* [Data shown]
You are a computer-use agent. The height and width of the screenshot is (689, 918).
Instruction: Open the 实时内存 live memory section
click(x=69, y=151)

* * *

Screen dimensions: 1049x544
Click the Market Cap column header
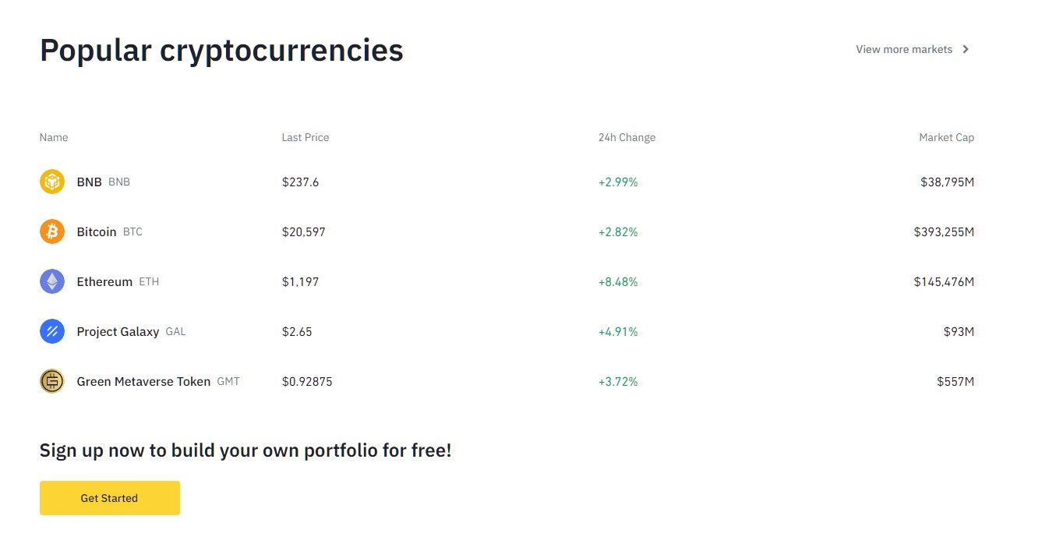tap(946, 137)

* * *

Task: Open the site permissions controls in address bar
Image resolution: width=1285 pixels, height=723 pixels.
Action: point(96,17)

* [Problem to solve] Echo the data exactly, starting with the line that contains "You are a computer-use" and going on through the line that contains "click(x=69, y=151)", with both of those lines included.

* [Completed task]
You are a computer-use agent. The height and width of the screenshot is (689, 918).
Instruction: Open the 实时内存 live memory section
click(x=69, y=151)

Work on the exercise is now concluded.